DynamoDB supports the create, update, and delete operations at the table level. It also supports the UpdateTable operation, which can be used to increase or decrease the provisioned throughput. We have the ListTables operation to get the list of all available tables associated with your account for a specific endpoint. The DescribeTable operation can be used to get detailed information about the given table.

Item operations

Item operations allows you to add, update, or delete an item from the given table. The UpdateItem operation allows us to add, update, or delete existing attributes from a given item.

The Query and Scan operations

The Query and Scan operations are used to retrieve information from tables. The Query operation allows us to query the given table with provided hash key and range key. We can also query tables for secondary indexes. The Scan operation reads all items from a given table. More information on operations can be found in Chapter 2, Data Models.

Provisioned throughput

Provisioned throughput is a special feature of DynamoDB that allows us to have consistent and predictable performance. We need to specify the read and write capacity units. A read capacity unit is one strongly consistent read and two eventually consistent reads per second unit for an item as large as 4 KB, whereas one write capacity unit is one strongly consistent write unit for an item as large as 1 KB. A consistent read reflects all successful writes prior to that read request, whereas a consistent write updates all replications of a given data object so that a read on this object after this write will always reflect the same value.

For items whose size is more than 4 KB, the required read capacity units are calculated by summing it up to the next closest multiple of 4. For example, if we want to read an item whose size is 11 KB, then the number of read capacity units required is three, as the nearest multiple of 4 to 11 is 12. So, 12/4 = 3 is the required number of read capacity units.

Required Capacity Units For	Consistency	Formula
Reads	Strongly consistent	No. of Item reads per second * Item Size
Reads	Eventually consistent	Number of Item reads per second * Item Size/2
Writes	NA	Number of Item writes per second * Item Size

If our application exceeds the maximum provisioned throughput for a given table, then we get notified with a proper exception. We can also monitor the provisioned and actual throughput from the AWS management console, which will give us the exact idea of our application behavior. To understand it better, let's take an example. Suppose, we have set the write capacity units to 100 for a certain table and if your application starts writing to the table by 1,500 capacity units, then DynamoDB allows the first 1,000 writes and throttles the rest. As all DynamoDB operations work as RESTful services, it gives the error code 400 (Bad Request).

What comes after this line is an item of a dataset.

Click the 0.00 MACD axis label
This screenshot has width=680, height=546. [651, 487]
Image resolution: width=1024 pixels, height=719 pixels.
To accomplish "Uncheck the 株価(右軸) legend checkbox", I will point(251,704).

If you have items smaller than 4 KB, even then it will consider it to be a single read capacity unit. We cannot group together multiple items smaller than 4 KB into a single read capacity unit. For instance, if your item size is 3 KB and if you want to read 50 items per second, then you need to provision 50 read capacity units in a table definition for strong consistency and 25 read capacity units for eventual consistency.

If you have items larger than 4 KB, then you have to round up the size to the next multiple of 4. For example, if your item size is 7 KB (~8KB) and you need to read 100 items per second, then the required read capacity units would be 200 for strong consistency and 100 capacity units for eventual consistency.

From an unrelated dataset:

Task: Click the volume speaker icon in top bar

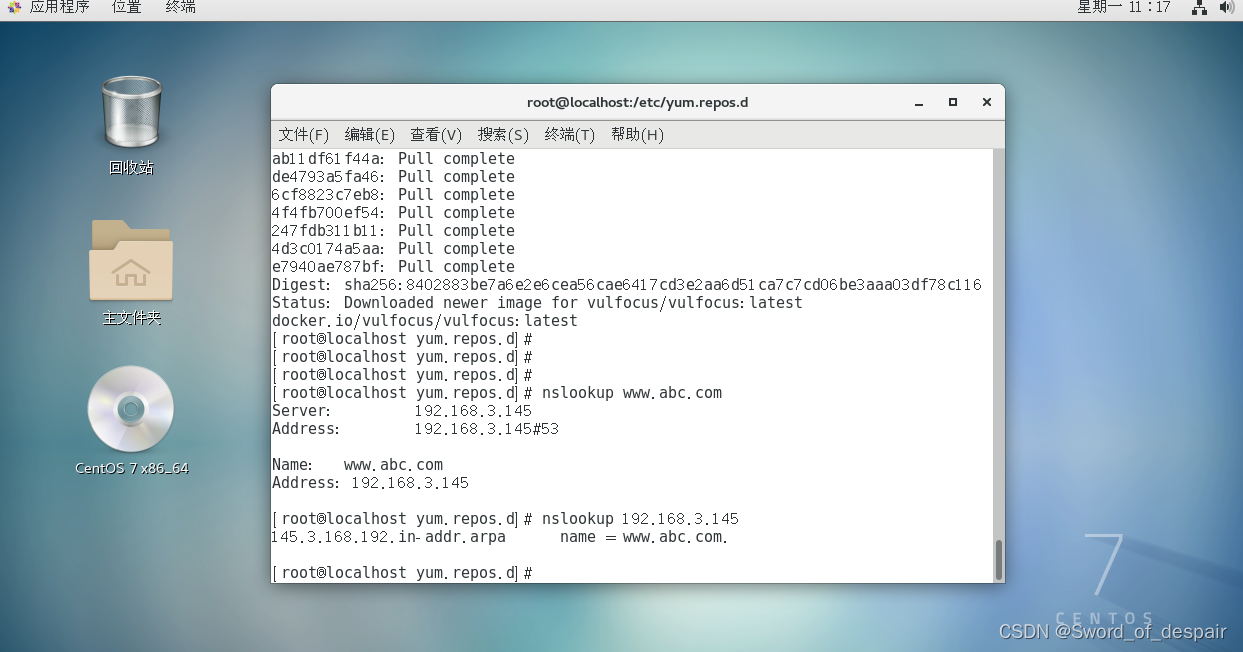Action: pyautogui.click(x=1227, y=8)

In the case of write capacity units, the same logic is followed. If the item size is less than 1 KB, then it is rounded up to 1 KB, and if item size is more than 1 KB, then it is rounded up to next multiple of 1.

The AWS SDK provides auto-retries on ProvisionedThroughputExceededException when configured though client configuration. This configuration option allows us to set the maximum number of times HttpClient should retry sending the request to DynamoDB. It also implements the default backoff strategy that decides the retry interval.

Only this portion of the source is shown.